A Tale of Two Facebook Pages (Guest Post from Shannon Kohn)

This is a guest post from Shannon Kohn, one of our rockstar community managers.

Those of you who know me are well aware of the fact that, even though I adore my role as a Community Manager here at Brains on Fire, my passion is food.  Writing about it.  Reading about it.  Looking at it.  Eating LOTS of it.

That being said (and me being human), I am a fan of many food-related pages on Facebook.  Last week I had the opportunity to watch, from my food-loving perch, two different dramas unfold on two of these fan pages.  I also had the chance to witness, through my Community Manager goggles, how the folks in charge of those pages dealt with a potentially brand-harmful situation and responded (or didn’t respond) to negativity from fans.

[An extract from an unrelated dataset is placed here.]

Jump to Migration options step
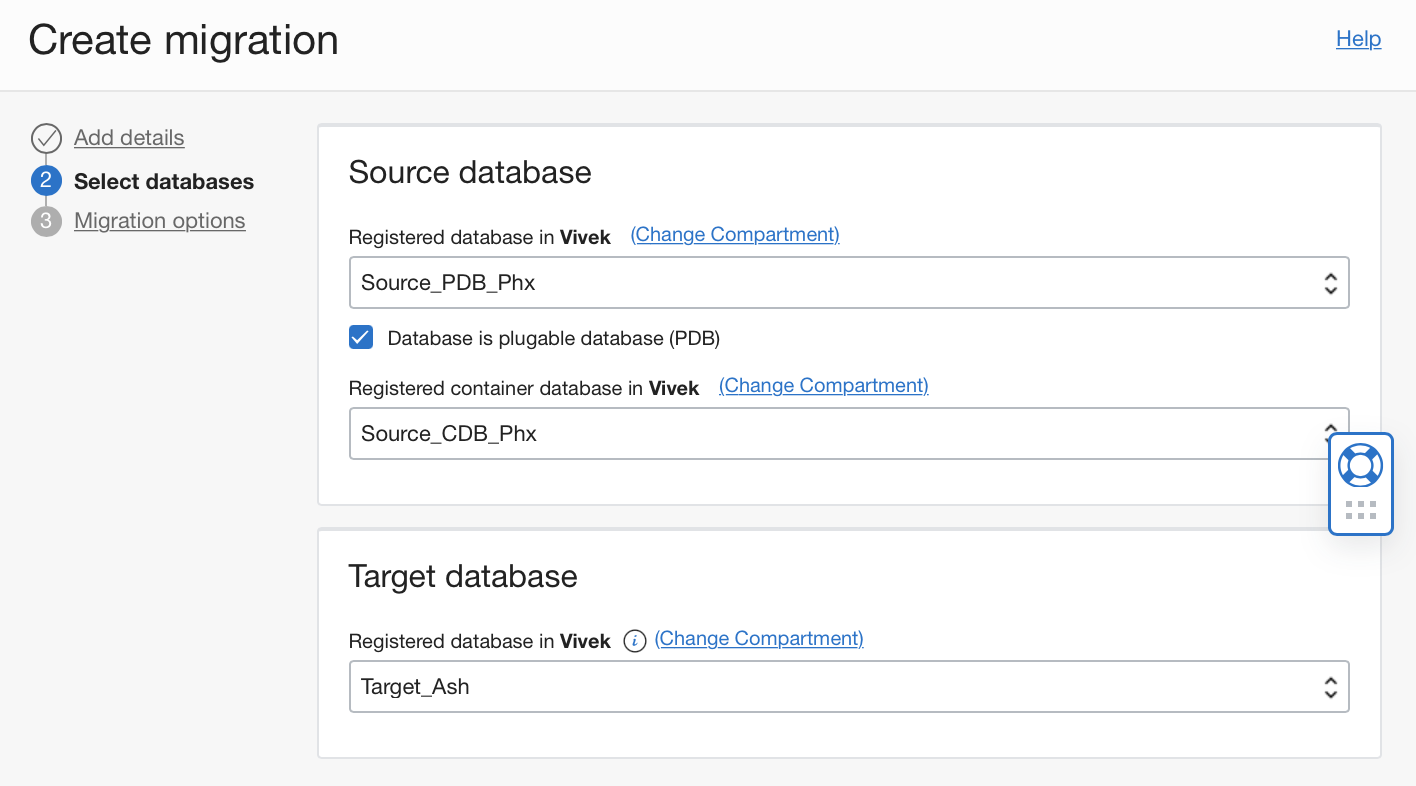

I admit I stopped to say a special prayer for the Community Manager of the Fresh Express Salads Facebook page (https://www.facebook.com/FreshExpressSalads) early last week.  A coupon promotion that launched last Monday from the page was not working for all the folks who tried to access it.  Though most fans simply posted comments to the “wall” to let the powers that be know that they couldn’t print the coupon, some fans were down-right angry (or as one poster self-proclaimed, “ILL”).  There were many, many posts.  But, you know what?  The Fresh Express folks were THERE for the duration—replying to comments, apologizing for confusion, assuring fans they were trying to remedy the problem through (almost) hourly wall posts.  Fresh Express understands that community is about the two-way conversation.  They appreciate their fans.  FRESH EXPRESS GETS IT.

Now, compare that great example of Community Management with the week-long drama over on Bon Appétit Magazine’s Facebook page that had folks threatening to throw away the current issue of the magazine or even cancel their subscriptions altogether.

What could cause so much drama, you ask?  After years and years and cover after cover of beautiful, delectable, eat-the-photo food, Bon Appétit decided to put a celebrity on the cover of their June 2011 issue.  You can check out some of the fan comments and criticisms here:  https://www.facebook.com/bonappetitmag (you’ll have to scroll back a bit, it’s a pretty post-heavy page).  To be fair, there are some non-negative posts from fans mixed in, but they are the minority.

The foodie in me knows not to turn up the heat on a pot, cover the lid, and walk away.  The Community Manager in me saw that very thing happen, metaphorically, on Bon Appétit Magazine’s Facebook page.  Where were the replies to the many fan comments, negative or otherwise?  Where was the two-way conversation?  Neither of those proven ways to connect with fans were anywhere to be found.

Where was the assurance to Bon Appétit fans that they were being heard and that their concerns were valid?  My answer came in a single wall post from the magazine’s Editor-in-Chief, Adam Rapoport.  Gratitude was given for the abundance of fan comments.  Assurance was delivered that Bon Appétit would not be turning into a celebrity magazine.

Mr. Rapoport also committed to checking back in with fans again at a later date.  He kept his promise with a follow-up post later proclaiming, “We love reading your comments—all of them, really! We think the best magazines are a conversation between the readers and the editors, so we’ll continue to check in with you as Bon Appetit evolves. Thanks.”  Conversation? Wow.  Check in?  Ugh.

Conversation obviously means something different to the folks at Bon Appétit, as evidenced by the fact that they have yet to reply to any comments (even the ones prompted by Mr. Rapoport’s own posts) or engage with their fans on any level other than the obvious “here’s what we have to say, you need to listen” spin speak.

So, what can YOU take away from this Tale of Two Facebook Pages?

1.)   Copping to a mistake or issue, and authentically apologizing for it IN FRONT of your audience makes you human—and your brand approachable.

2.)   If you REALLY want to touch a nerve with die-hard fans of any brand, change something that’s comfortable to them and tell them they have no choice but to like it.  Yikes.

3.)   One or two posts, however tactfully worded (even if it is delivered straight from the powers that be), do not a conversation make.